WHY is Wilbur crying again?
WHY is your hair Mummy?
WHY does it cost so much money to move?
WHY Mickey Mouse a mouse?
WHY is everything changing all at once?
WHY has everything broken at the same time?
WHY is there a cereal bowl in the toy box?
WHY is Joni coughing so hard that she’s sick?
WHY, when the weathers so nice (which I LOVE) do I feel so down and irritable?
WHY those people Mummy?
WHY Wilbur eating grass?
WHY is it still a weekday?
WHY this hat no fit me?
WHY can’t I go to my cousin’s hen do this weekend? WHY was I stupid enough to pay for it and think I would be able to leave The Cling On for a night?
I’ve got some answers, in no particular order … Because its for babies, because he’s 10 months and shouldn’t be SO clingy, because of greedy capitalists, because society says you should, because he just is a mouse … Etc.

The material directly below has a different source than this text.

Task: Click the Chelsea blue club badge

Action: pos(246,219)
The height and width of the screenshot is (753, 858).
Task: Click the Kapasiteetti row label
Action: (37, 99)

But you know what? I’m going to stop asking Why? It’s making me sad and angry. So instead I’m going to just live and things will happen, good and bad and I won’t ask Why? I’ll just go with it. Or try to. At least for the small stuff. There’s something peaceful about choosing not worry and ask why all the time.
But not for Joni, for her Why? is about learning and exploring, which is brilliant and I’m encouraging it (apart from when she asks ‘Why tummy soft and pushy Mummy?’ Thanks kiddo).